▶ What is needed
Recast the items, starting from the first line and going on through the line with "click(x=1130, y=1151)", as a Markdown table with the columns Row and Line, where Row gives a running number and Line holds the text of each line. Omit blank lines and pictures.

▶ Source data
------------------------------------------------------------

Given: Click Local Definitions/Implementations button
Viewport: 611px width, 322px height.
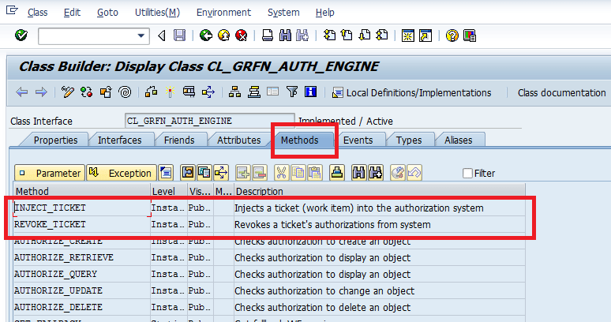Looking at the screenshot, I should [x=411, y=92].
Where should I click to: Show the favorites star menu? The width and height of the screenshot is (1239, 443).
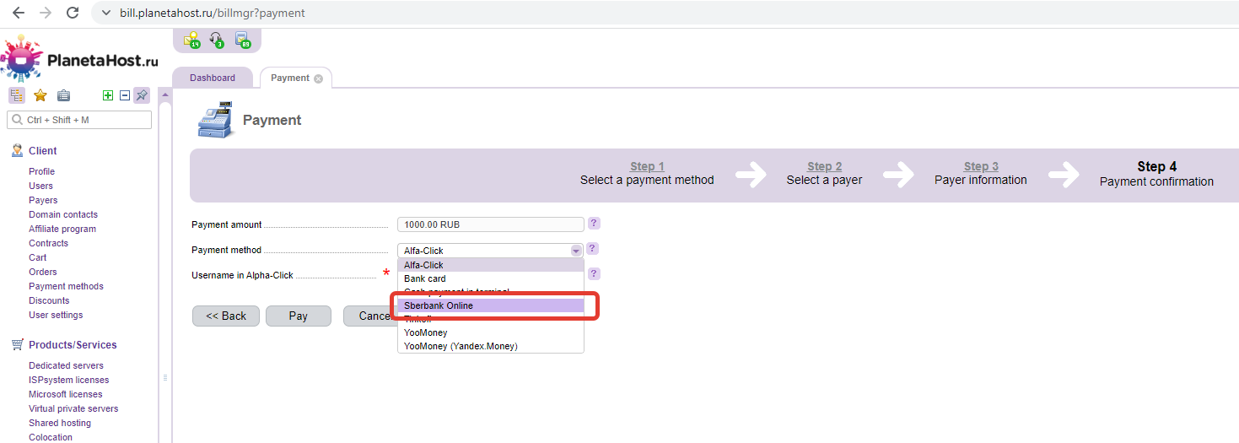40,95
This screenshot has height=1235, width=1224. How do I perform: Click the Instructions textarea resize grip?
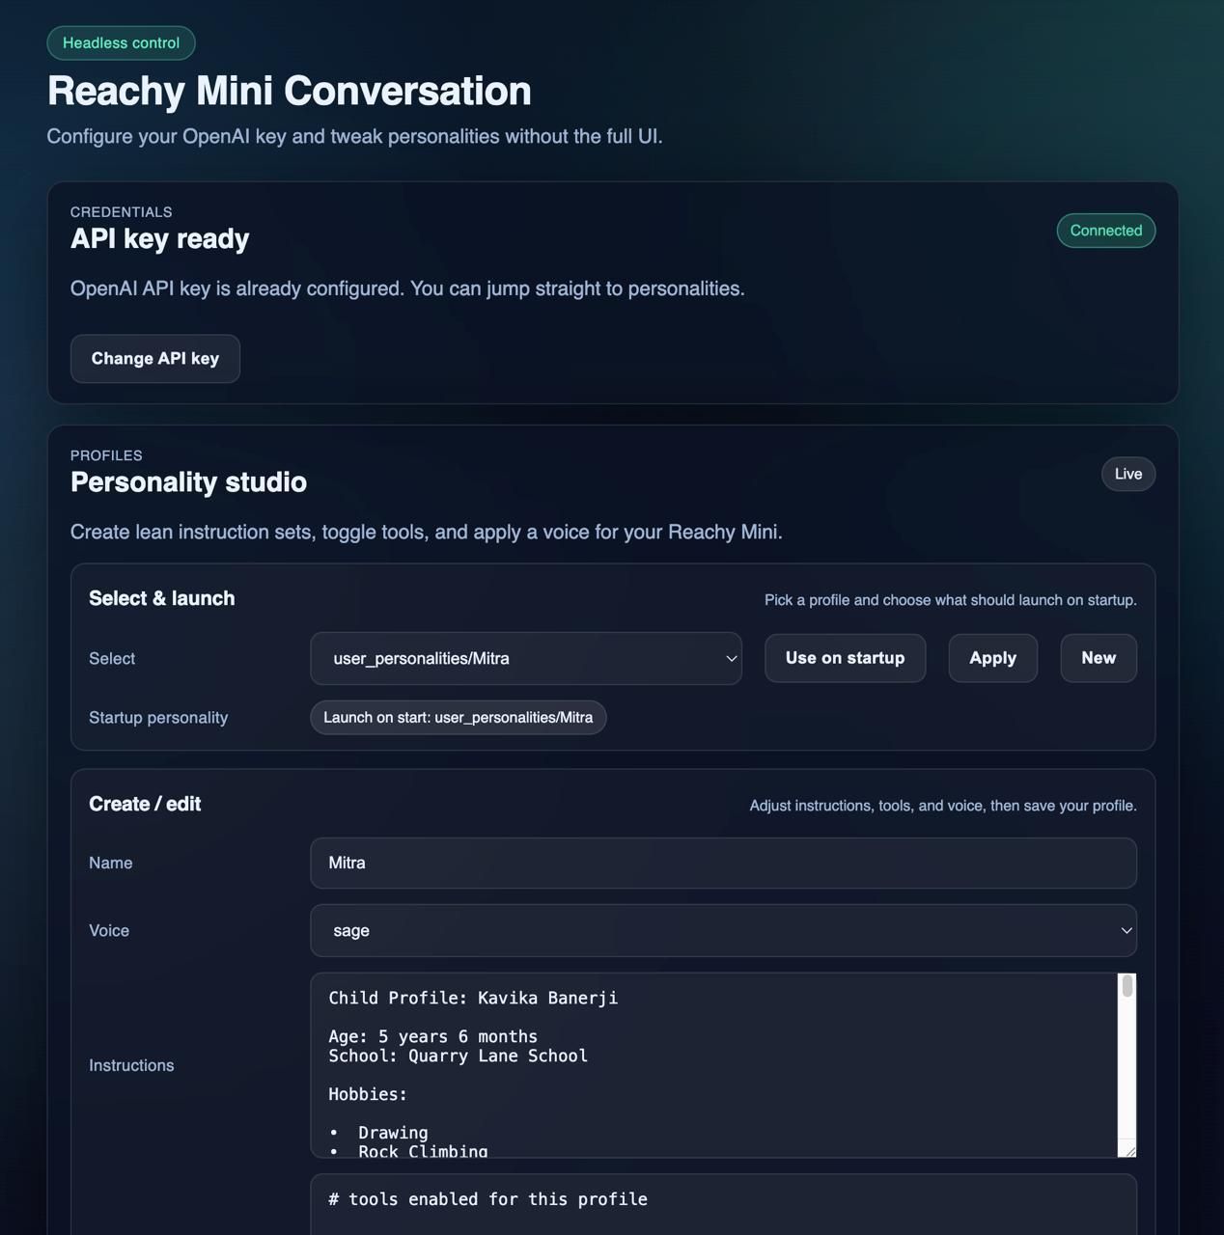click(x=1130, y=1151)
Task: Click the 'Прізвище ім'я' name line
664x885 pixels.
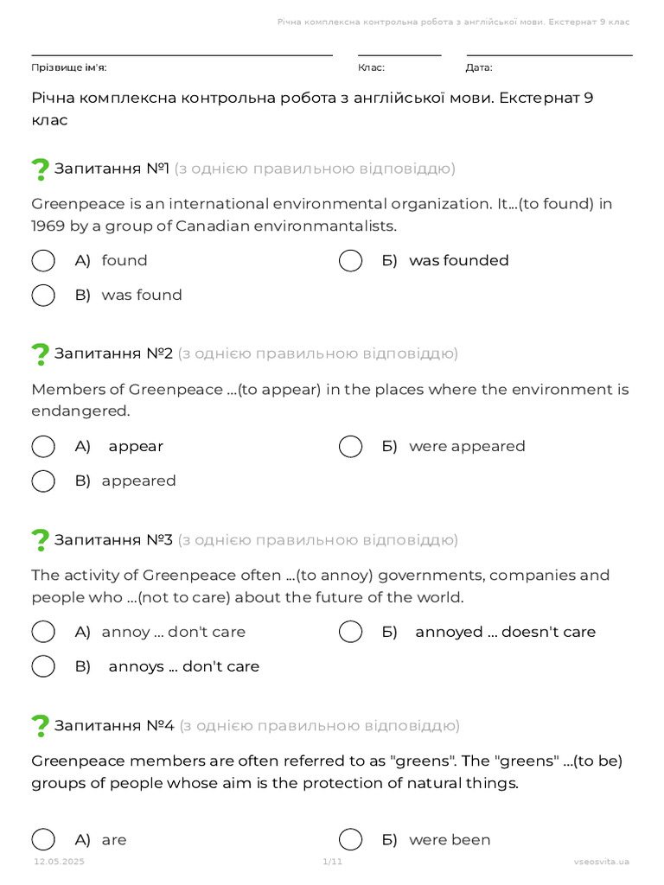Action: [x=182, y=55]
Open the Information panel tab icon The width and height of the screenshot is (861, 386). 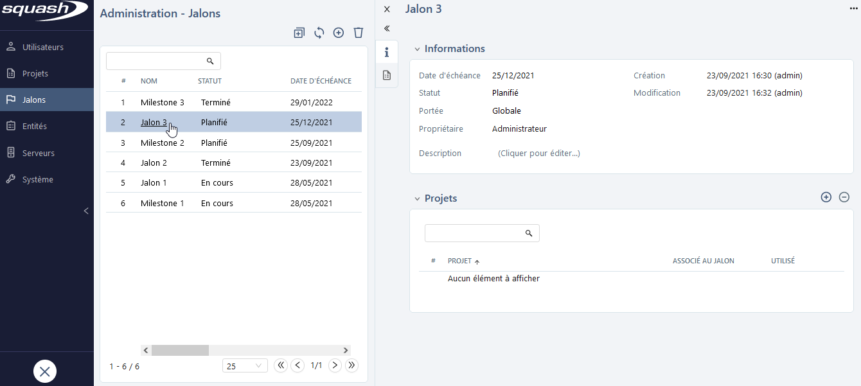(387, 52)
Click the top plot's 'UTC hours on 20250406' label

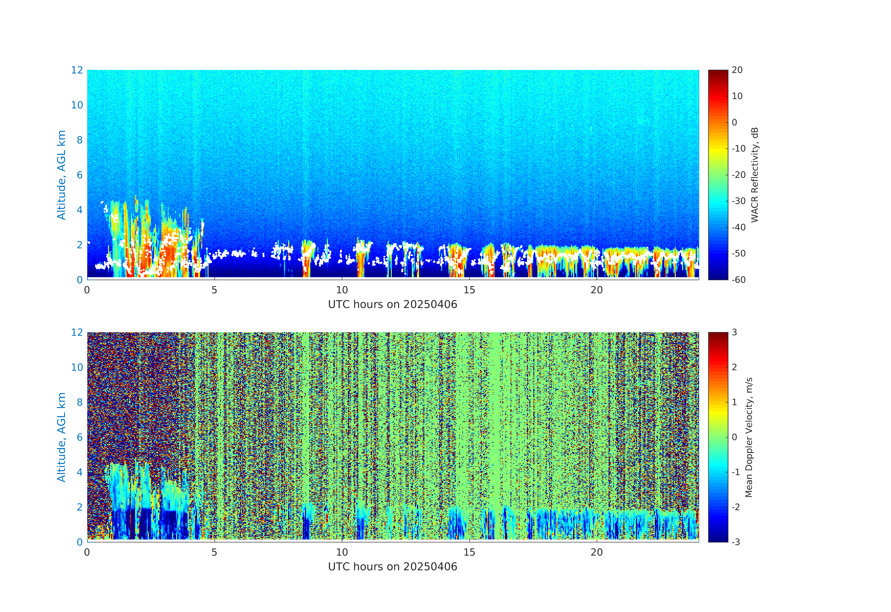[x=393, y=305]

------------------------------------------------------------

▶ Completed task
| Row | Line |
|---|---|
| 1 | Given: Click Local Definitions/Implementations button |
| 2 | Viewport: 611px width, 322px height. |
| 3 | Looking at the screenshot, I should [x=411, y=92]. |
| 4 | Where should I click to: Show the favorites star menu? The width and height of the screenshot is (1239, 443). |
| 5 | 40,95 |
| 6 | This screenshot has height=1235, width=1224. How do I perform: Click the Instructions textarea resize grip? |
| 7 | click(x=1130, y=1151) |